The user may impose a structure on his sequence data in the form of logical groups (e.g. species). When querying the (H)IBF, the user is interested in an answer that differentiates between these groups.
A Technical Bin represents an actual bin in the binning directory. In the IBF, it stores its kmers in a single Bloom Filter (which is interleaved with all the other BFs). In the HIBF each of these bins could be merged or splitted, thus it differs to the original user bins.
The relationship between user bins and technical bins in the HIBF, i.e. which are split or merged, how substructures of merged bins (lower-level IBFs) look like is called layout.
In constrast to the seqan3::interleaved_bloom_filter, the user bins may be split across multiple technical bins, or multiple user bins may be merged into one technical bin. When merging multiple user bins, the HIBF stores another IBF that is built over the user bins constituting the merged bin. This lower-level IBF can then be used to further distinguish between merged bins.
In this example layout, user bin 1 was split into two technical bins. Bins 3, 4, and 5 were merged into a single technical bin, and another IBF was added for the merged bin.
The individual IBFs may have a different number of technical bins and differ in their sizes, allowing an efficient distribution of the user bins.
To query the Hierarchical Interleaved Bloom Filter for values, call raptor::hierarchical_interleaved_bloom_filter::membership_agent() and use the returned raptor::hierarchical_interleaved_bloom_filter::membership_agent.

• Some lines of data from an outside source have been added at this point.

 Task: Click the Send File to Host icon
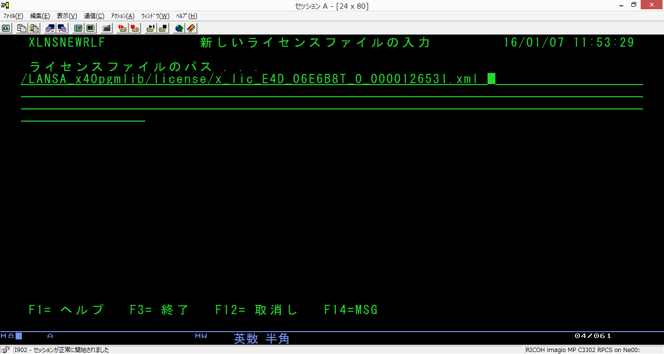[50, 28]
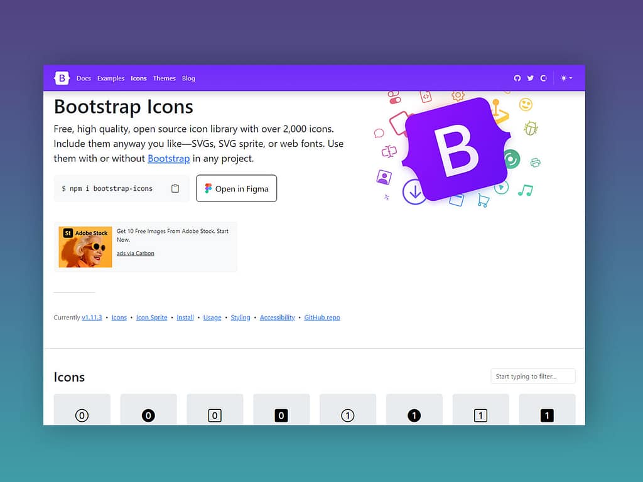Click the Adobe Stock ad image
Viewport: 643px width, 482px height.
[85, 247]
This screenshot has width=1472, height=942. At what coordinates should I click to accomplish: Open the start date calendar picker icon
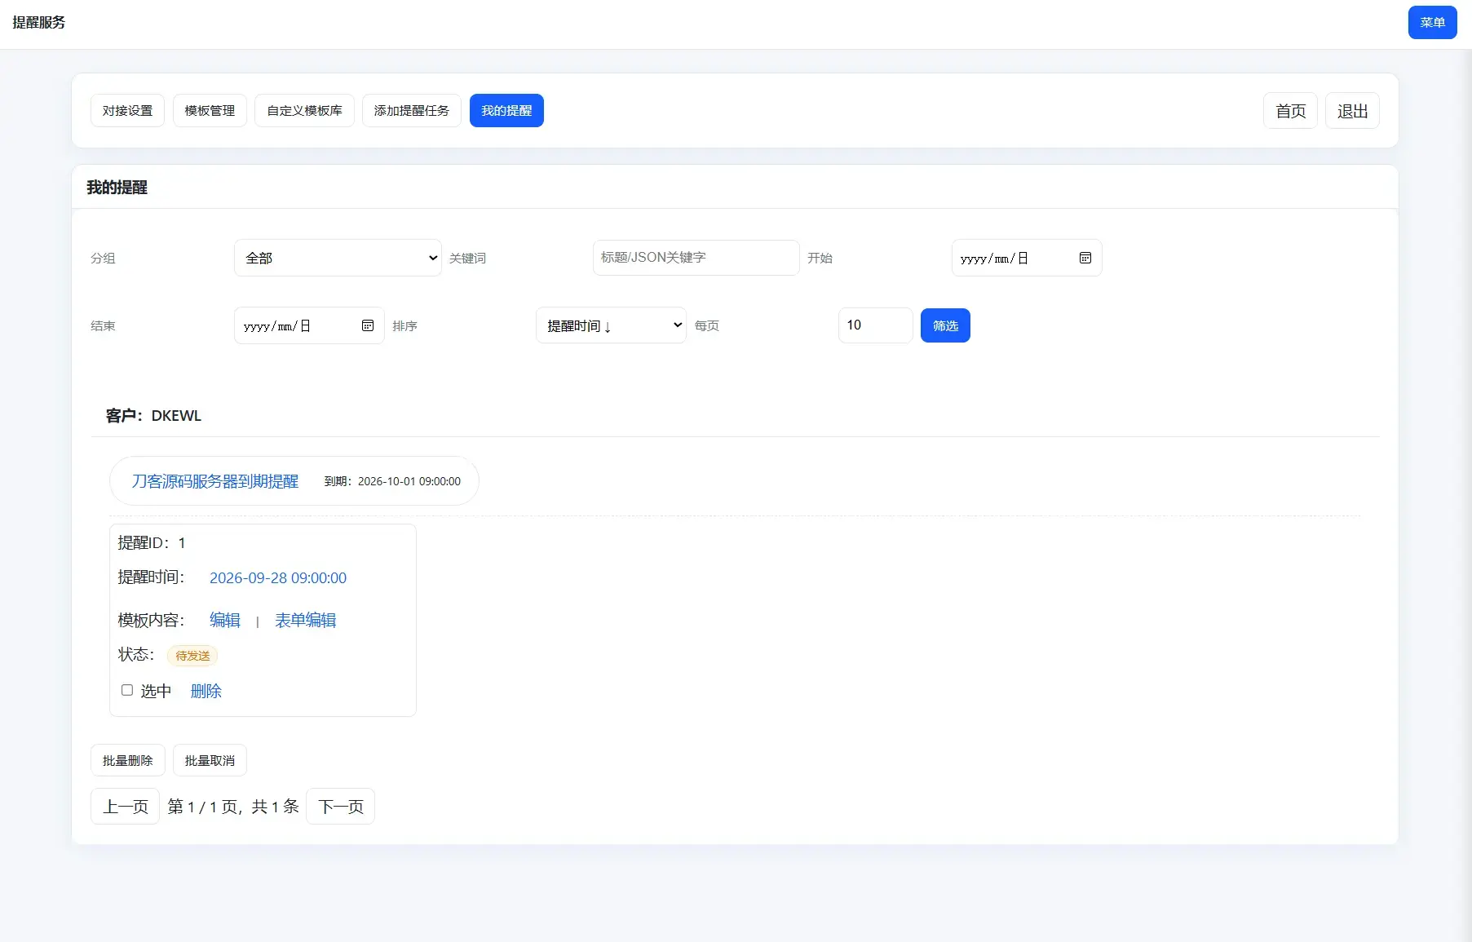click(x=1085, y=258)
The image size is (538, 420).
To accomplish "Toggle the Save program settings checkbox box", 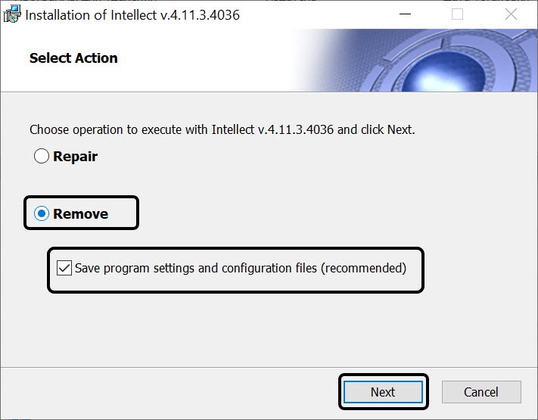I will pos(64,268).
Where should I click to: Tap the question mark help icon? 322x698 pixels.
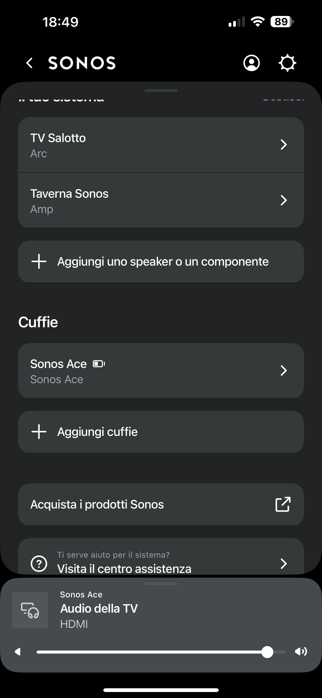pyautogui.click(x=39, y=564)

In contrast to the seqan3::interleaved_bloom_filter, the result will consist of indices of user bins.
To count the occurrences in each user bin of a range of values in the Hierarchical Interleaved Bloom Filter, call raptor::hierarchical_interleaved_bloom_filter::counting_agent() and use the returned raptor::hierarchical_interleaved_bloom_filter::counting_agent_type.
The Interleaved Bloom Filter promises the basic thread-safety by the STL that all calls to const
member functions are safe from multiple threads (as long as no thread calls a non-const
member function at the same time).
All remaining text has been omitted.